- Born: Pomona, California, U.S.
- Education: University of California, Los Angeles
- Occupation: Chief Operating Officer
- Employer: Academy of Motion Picture Arts and Sciences

= Christine Simmons =

American businesswoman

Christine Nicole Simmons is an American businesswoman and the first African American and woman to serve as Chief Operating Officer for the Academy of Motion Picture Arts and Sciences. She leads the Academy's first Office of Representation, Inclusion, and Equity.

== Early life ==
Simmons was born Christine Nicole Maye in Pomona, California, and grew up in Rancho Cucamonga, California, as the youngest of four girls. She gained a younger stepsister in her teenage years. She was an athlete in high school on the volleyball, basketball, and track team. Simmons attended the University of California, Los Angeles and received her Bachelor of Science in Physiological Sciences. She was a campus activist, student leader, and a member of several organizations, including mentoring programs and programs to improve the community.

== Career ==
Simmons began her career as a director for the UCLA Academic Supports Program, in which she directly recruited, hired, trained, and supervised staff, interns and volunteers. She later became Assistant Manager of Finance & Accounting for the Australian Trade Commission. In 2001, she joined Corporate World HQ as a Supplier Diversity Analyst, where she managed projects for Global and Latin America Supplier Diversity Managers to ensure more supply contracts were granted to women and minority-owned businesses.

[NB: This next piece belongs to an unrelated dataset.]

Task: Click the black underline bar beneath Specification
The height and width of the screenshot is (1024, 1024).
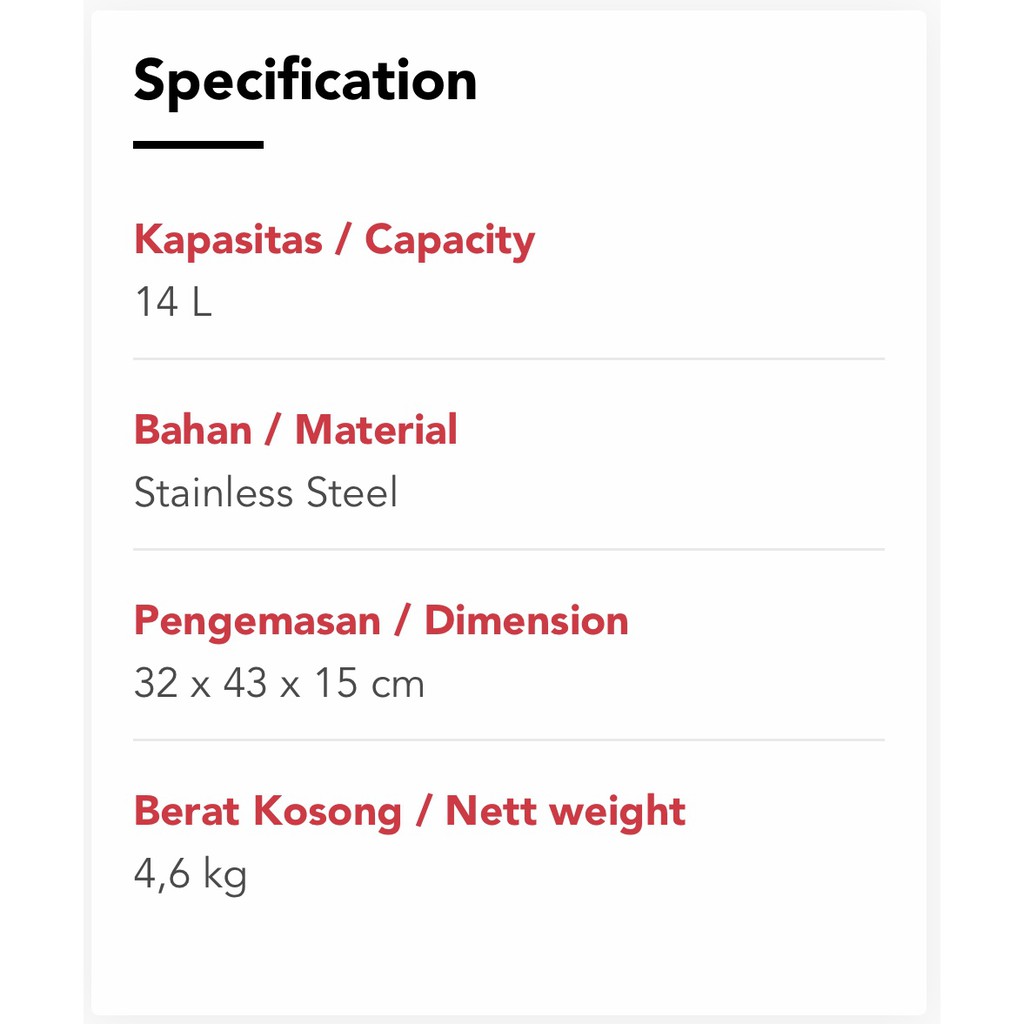Action: click(x=198, y=145)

From 2003 to 2009, Simmons developed customized supplier diversity programs to facilitate strategic relationships between Fortune 500 companies and adverse suppliers for the So. Cal. Minority Business Development Council and later went on to a role at The Walt Disney Company where she identified qualified, competitive, and diverse suppliers for sourcing opportunities supporting Film, Media Networks, Marketing, and Technology.

In early 2009, Simmons joined Magic Johnson Enterprises as Vice President of Strategic Alliances. Simmons left Magic Johnson Enterprises for a short stint in 2012 to lead supplier diversity at NBCUniversal. However, she returned to Magic Johnson Enterprises in 2014 as Executive Vice President. In October 2014, she became the LA Sparks President and Chief Operating Officer, creating a holistic vision and strategic approach to maximize limited resources and obtain new fans in nontraditional categories. She also led the design of the Sparks championship ring. Her time with the LA Sparks earned her several awards and honors, including the Women in Sports and Events (WISE) Woman of Inspiration Award in 2017.

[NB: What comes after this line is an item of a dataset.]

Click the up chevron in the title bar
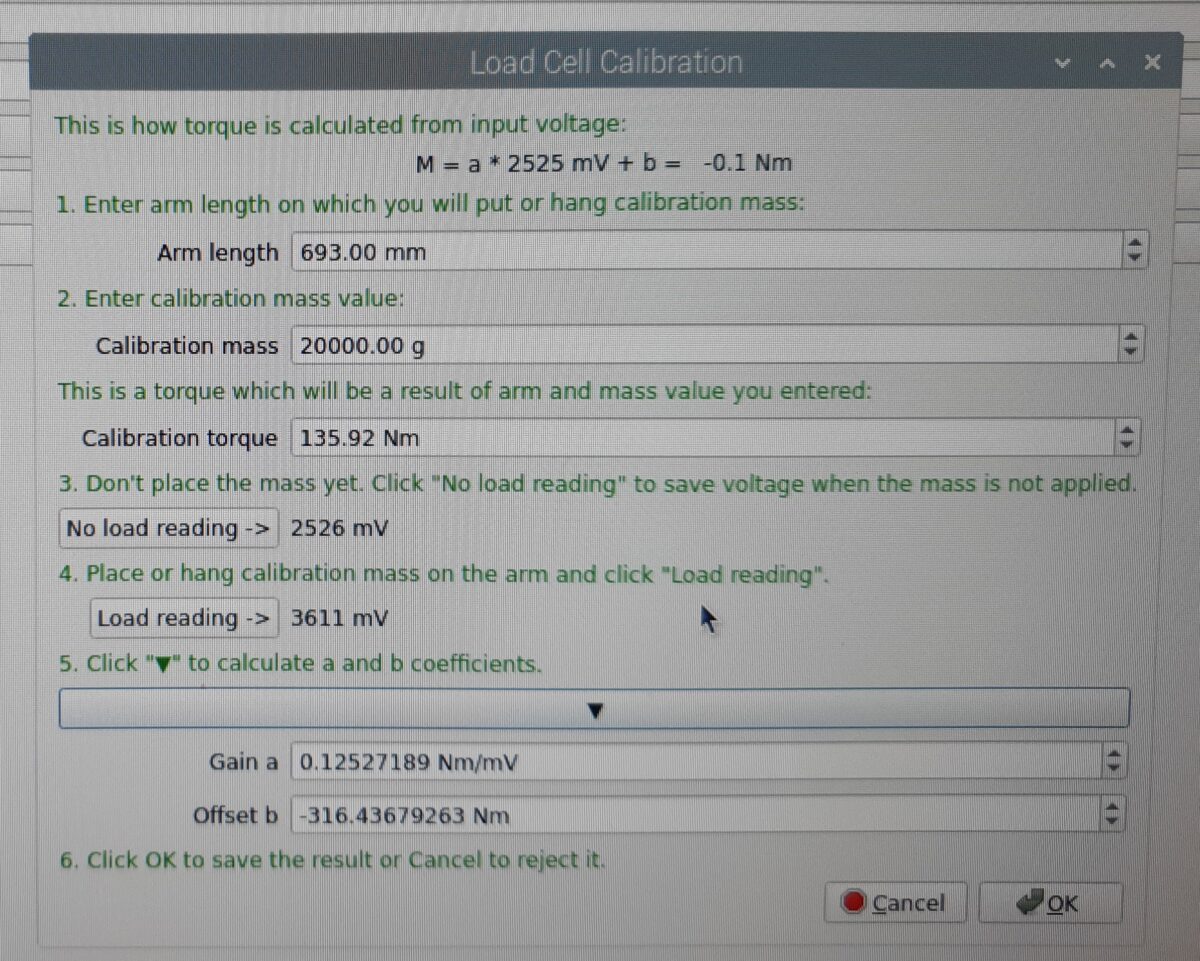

In January 2019, the Academy of Motion Picture Arts and Sciences named Simmons to the position of Chief Operating Officer. She leads the first Office of Representation, Inclusion, and Equity and the COVID-19 response task force. She oversees the Academy Foundation, consisting of the Margaret Herrick Library, Academy Film Archive, its educational programs, Talent Development and Diversity programs, and the Science and Technology Council.

=== Boards and committees ===
Simmons is Regent Emeritus for the UC Board of Regents. She is the immediate past president of the Board of the UCLA Alumni and a re-elected member of the UCLA Foundation Board of Directors. She also served as treasurer of the Alumni Associations of the UC.

Simmons is also on the Advisory Council for Next Play Capital, Shared Harvest Fund, MyCOVID MD, Committee for the LA 2020 Women on Boards, as well as a delegate for the Hollywood Commission.

=== Philanthropy ===
Simmons volunteers for Better Futures for Thomazeau, a small, grassroots nonprofit that provides aid in Haiti. The organization aims to promote the well-being, health, and education of needy children, thereby improving their quality of life and community at large.

Simmons also volunteers for Cari Champion's foundation, Brown Girls Dream, a mentor program for high potential young women of color. The program pairs young women leaders with multi-media industry veterans committed to helping them navigate through the early stages of their careers.

=== Recognition ===
Simmons was named a 2020 CSQ Visionary and honored by the YMCA with its 2019 Brotherhood Award and WISE LA with their 2017 Woman of Inspiration Award. Simmons was also listed on the 2018 Ebony Magazine Power 100 list, included on the University of California President's list of 2017 Remarkable Women of UC and the LA Business Journal’s 2016, 2017 & 2018 list of 500 most influential people in Los Angeles.